Directions - Find every line in the listing below that contains the string "Task", matching case exactly, and copy each such line in full.

The input -
----
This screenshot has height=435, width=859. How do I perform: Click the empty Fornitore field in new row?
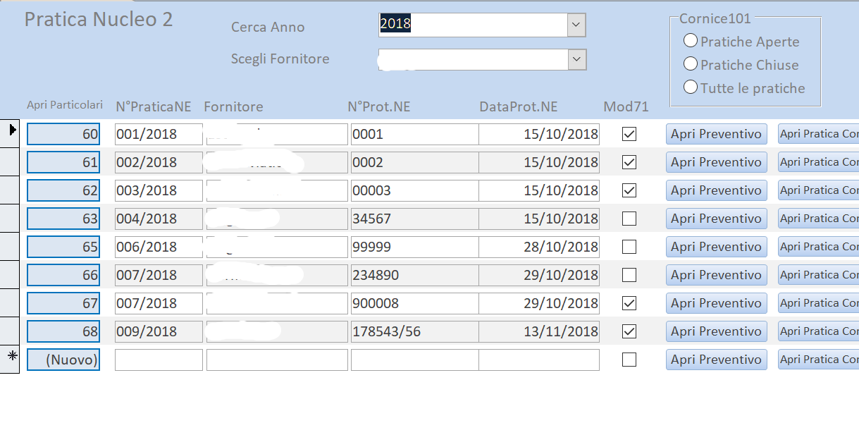(x=277, y=360)
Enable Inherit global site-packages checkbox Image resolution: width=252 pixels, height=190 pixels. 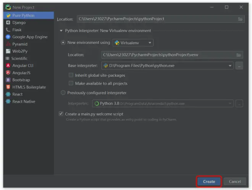(x=71, y=75)
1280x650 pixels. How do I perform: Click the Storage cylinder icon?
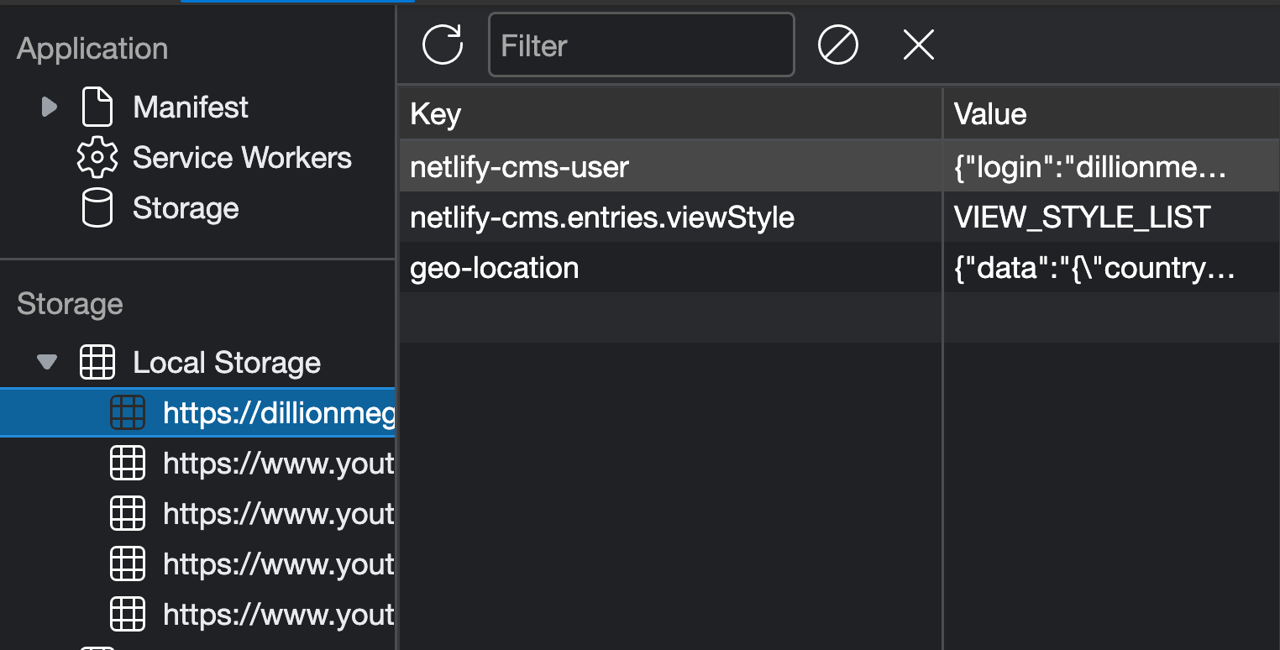pyautogui.click(x=97, y=207)
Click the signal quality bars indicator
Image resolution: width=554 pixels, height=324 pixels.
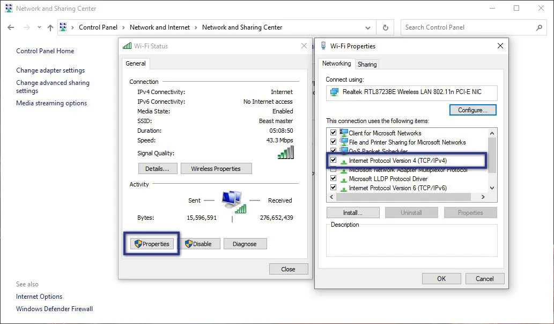point(285,152)
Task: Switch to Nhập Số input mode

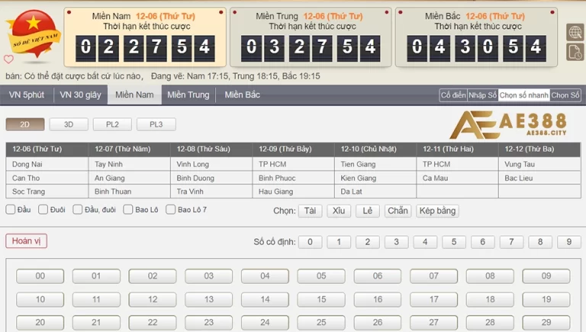Action: (x=482, y=95)
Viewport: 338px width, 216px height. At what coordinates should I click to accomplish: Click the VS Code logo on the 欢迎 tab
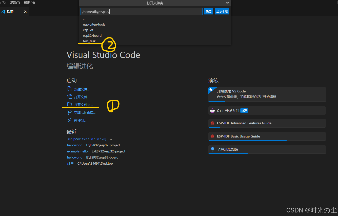point(3,11)
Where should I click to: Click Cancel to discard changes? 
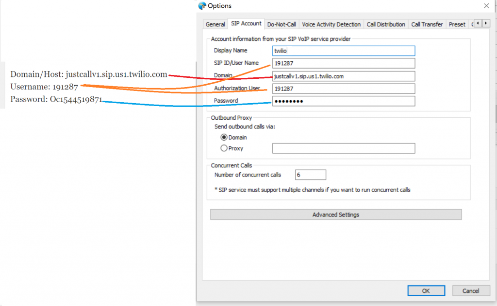(x=471, y=290)
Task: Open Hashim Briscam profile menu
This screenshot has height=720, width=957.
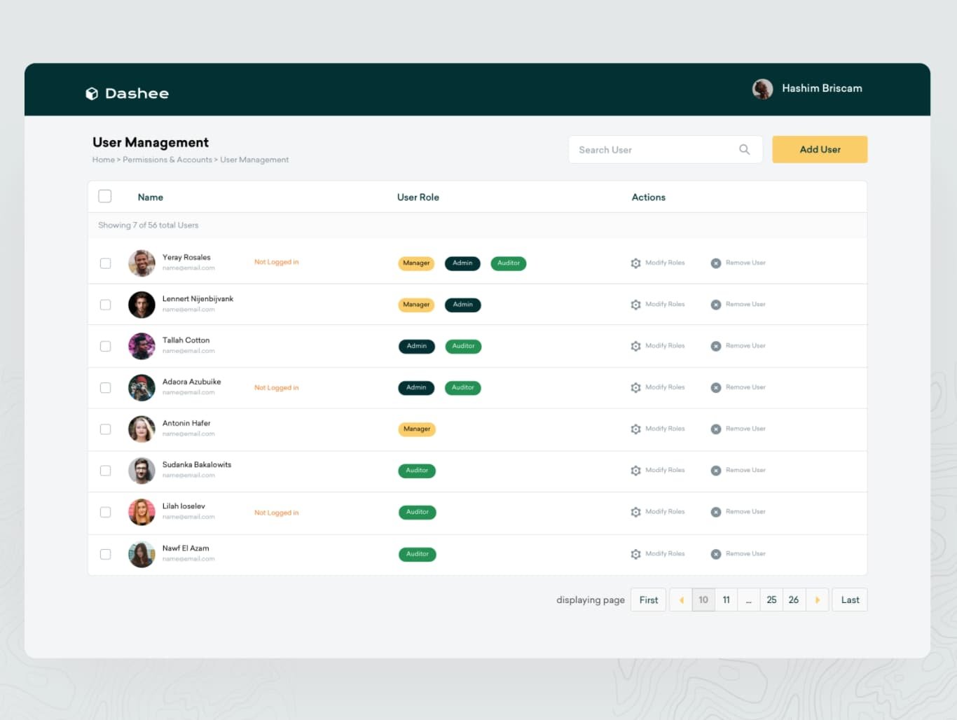Action: 807,89
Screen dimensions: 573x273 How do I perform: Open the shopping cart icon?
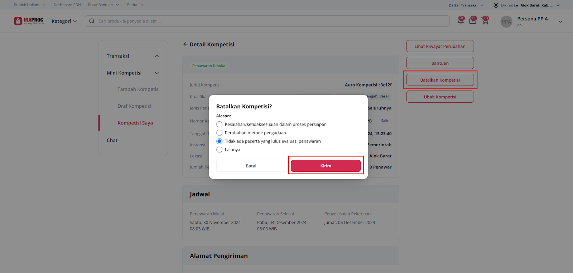485,21

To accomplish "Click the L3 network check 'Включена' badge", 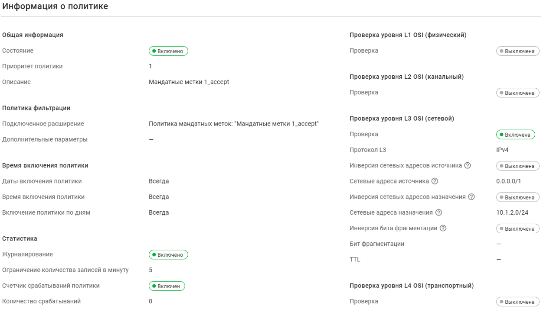I will (x=515, y=135).
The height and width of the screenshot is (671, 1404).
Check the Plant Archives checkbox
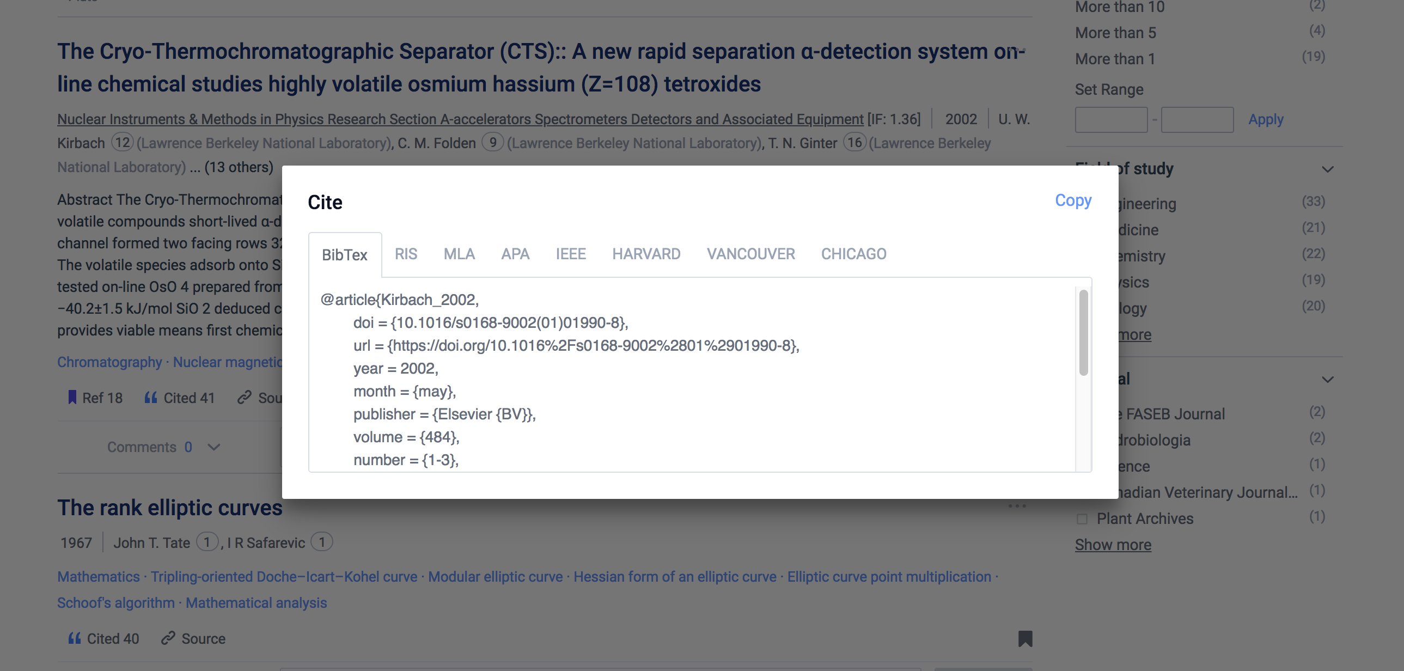pyautogui.click(x=1082, y=518)
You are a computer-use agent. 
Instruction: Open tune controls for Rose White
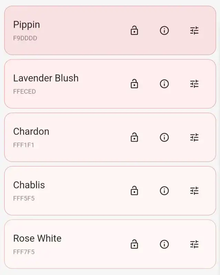tap(194, 244)
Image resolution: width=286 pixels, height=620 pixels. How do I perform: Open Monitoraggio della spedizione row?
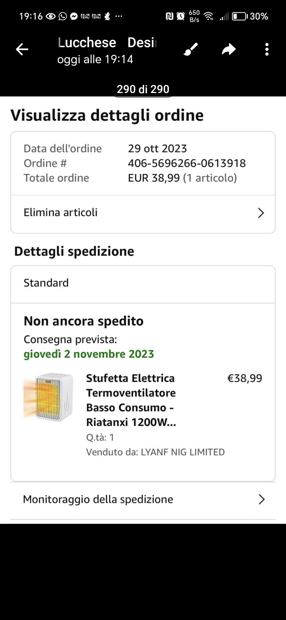pos(98,499)
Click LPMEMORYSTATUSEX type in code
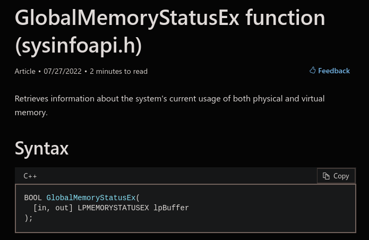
----
Answer to this exercise -
Task: Switch to Nhập Số input mode
Task: Open Hashim Briscam profile menu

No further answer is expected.